Work order = Can you arrange all of the records below as a numbered list, leaving out the blank lines?

○ ○ ○ ○ ○ ○ ○

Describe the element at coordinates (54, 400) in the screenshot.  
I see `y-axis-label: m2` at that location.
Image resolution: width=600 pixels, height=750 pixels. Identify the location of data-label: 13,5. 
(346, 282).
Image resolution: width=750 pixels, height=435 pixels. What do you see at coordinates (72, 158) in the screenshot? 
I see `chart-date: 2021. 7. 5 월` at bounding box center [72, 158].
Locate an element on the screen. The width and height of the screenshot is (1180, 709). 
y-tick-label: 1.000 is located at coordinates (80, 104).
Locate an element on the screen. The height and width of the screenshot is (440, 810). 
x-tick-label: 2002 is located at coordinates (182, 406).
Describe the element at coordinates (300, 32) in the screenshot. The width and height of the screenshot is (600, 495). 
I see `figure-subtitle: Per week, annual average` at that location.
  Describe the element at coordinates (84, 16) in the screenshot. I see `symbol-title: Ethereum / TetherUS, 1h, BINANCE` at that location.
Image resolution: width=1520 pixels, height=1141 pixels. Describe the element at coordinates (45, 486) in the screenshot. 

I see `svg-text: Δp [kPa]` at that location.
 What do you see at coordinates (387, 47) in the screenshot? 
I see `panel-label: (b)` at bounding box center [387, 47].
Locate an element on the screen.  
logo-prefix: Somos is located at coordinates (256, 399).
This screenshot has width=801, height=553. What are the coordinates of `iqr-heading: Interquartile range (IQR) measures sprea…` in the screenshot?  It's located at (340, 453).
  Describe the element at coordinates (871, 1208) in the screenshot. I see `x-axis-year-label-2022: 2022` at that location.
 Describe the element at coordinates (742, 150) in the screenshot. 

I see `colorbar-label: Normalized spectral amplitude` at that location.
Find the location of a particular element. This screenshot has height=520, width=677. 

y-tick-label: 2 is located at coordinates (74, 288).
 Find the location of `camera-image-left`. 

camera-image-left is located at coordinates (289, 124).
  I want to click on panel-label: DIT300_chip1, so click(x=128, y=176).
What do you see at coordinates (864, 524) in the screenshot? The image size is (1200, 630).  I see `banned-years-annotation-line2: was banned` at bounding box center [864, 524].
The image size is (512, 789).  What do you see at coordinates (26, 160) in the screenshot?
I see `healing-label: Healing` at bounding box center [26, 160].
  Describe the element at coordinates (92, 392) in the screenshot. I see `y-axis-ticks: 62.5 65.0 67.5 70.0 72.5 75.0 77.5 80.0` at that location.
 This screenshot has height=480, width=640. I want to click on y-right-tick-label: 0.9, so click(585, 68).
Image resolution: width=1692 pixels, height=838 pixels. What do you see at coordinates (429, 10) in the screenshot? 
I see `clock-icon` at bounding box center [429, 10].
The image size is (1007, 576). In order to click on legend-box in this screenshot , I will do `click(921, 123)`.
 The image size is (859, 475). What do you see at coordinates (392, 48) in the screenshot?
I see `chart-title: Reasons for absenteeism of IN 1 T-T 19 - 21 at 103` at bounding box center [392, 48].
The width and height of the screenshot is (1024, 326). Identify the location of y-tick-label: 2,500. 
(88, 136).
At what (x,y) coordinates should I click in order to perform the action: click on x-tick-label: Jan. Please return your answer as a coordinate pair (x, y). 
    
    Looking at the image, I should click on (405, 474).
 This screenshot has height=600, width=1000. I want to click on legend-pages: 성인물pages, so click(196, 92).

○ ○ ○ ○ ○ ○ ○

Response area =
1. Describe the element at coordinates (54, 400) in the screenshot.  
2. I see `y-axis-label: m2` at that location.
3. Image resolution: width=600 pixels, height=750 pixels. Identify the location of data-label: 13,5. 
4. (346, 282).
5. Image resolution: width=750 pixels, height=435 pixels. What do you see at coordinates (72, 158) in the screenshot? 
6. I see `chart-date: 2021. 7. 5 월` at bounding box center [72, 158].
7. Locate an element on the screen. The width and height of the screenshot is (1180, 709). 
8. y-tick-label: 1.000 is located at coordinates (80, 104).
9. Locate an element on the screen. The height and width of the screenshot is (440, 810). 
10. x-tick-label: 2002 is located at coordinates (182, 406).
11. Describe the element at coordinates (300, 32) in the screenshot. The width and height of the screenshot is (600, 495). 
12. I see `figure-subtitle: Per week, annual average` at that location.
13.   Describe the element at coordinates (84, 16) in the screenshot. I see `symbol-title: Ethereum / TetherUS, 1h, BINANCE` at that location.
14. Image resolution: width=1520 pixels, height=1141 pixels. Describe the element at coordinates (45, 486) in the screenshot. 
15. I see `svg-text: Δp [kPa]` at that location.
16.  What do you see at coordinates (387, 47) in the screenshot? 
17. I see `panel-label: (b)` at bounding box center [387, 47].
18. Locate an element on the screen.  
19. logo-prefix: Somos is located at coordinates (256, 399).
20. This screenshot has width=801, height=553. What are the coordinates of `iqr-heading: Interquartile range (IQR) measures sprea…` in the screenshot?  It's located at (340, 453).
21.   Describe the element at coordinates (871, 1208) in the screenshot. I see `x-axis-year-label-2022: 2022` at that location.
22.  Describe the element at coordinates (742, 150) in the screenshot. 
23. I see `colorbar-label: Normalized spectral amplitude` at that location.
24. Find the location of a particular element. This screenshot has height=520, width=677. 
25. y-tick-label: 2 is located at coordinates (74, 288).
26.  Find the location of `camera-image-left`. 
27. camera-image-left is located at coordinates (289, 124).
28.   I want to click on panel-label: DIT300_chip1, so click(x=128, y=176).
29. What do you see at coordinates (864, 524) in the screenshot? The image size is (1200, 630).  I see `banned-years-annotation-line2: was banned` at bounding box center [864, 524].
30. The image size is (512, 789).  What do you see at coordinates (26, 160) in the screenshot?
31. I see `healing-label: Healing` at bounding box center [26, 160].
32.   Describe the element at coordinates (92, 392) in the screenshot. I see `y-axis-ticks: 62.5 65.0 67.5 70.0 72.5 75.0 77.5 80.0` at that location.
33.  This screenshot has height=480, width=640. I want to click on y-right-tick-label: 0.9, so click(585, 68).
34. Image resolution: width=1692 pixels, height=838 pixels. What do you see at coordinates (429, 10) in the screenshot? 
35. I see `clock-icon` at bounding box center [429, 10].
36. The image size is (1007, 576). In order to click on legend-box in this screenshot , I will do `click(921, 123)`.
37.  The image size is (859, 475). What do you see at coordinates (392, 48) in the screenshot?
38. I see `chart-title: Reasons for absenteeism of IN 1 T-T 19 - 21 at 103` at bounding box center [392, 48].
39. The width and height of the screenshot is (1024, 326). Identify the location of y-tick-label: 2,500. 
40. (88, 136).
41. At what (x,y) coordinates should I click in order to perform the action: click on x-tick-label: Jan. Please return your answer as a coordinate pair (x, y). 
42.     Looking at the image, I should click on (405, 474).
43.  This screenshot has height=600, width=1000. I want to click on legend-pages: 성인물pages, so click(196, 92).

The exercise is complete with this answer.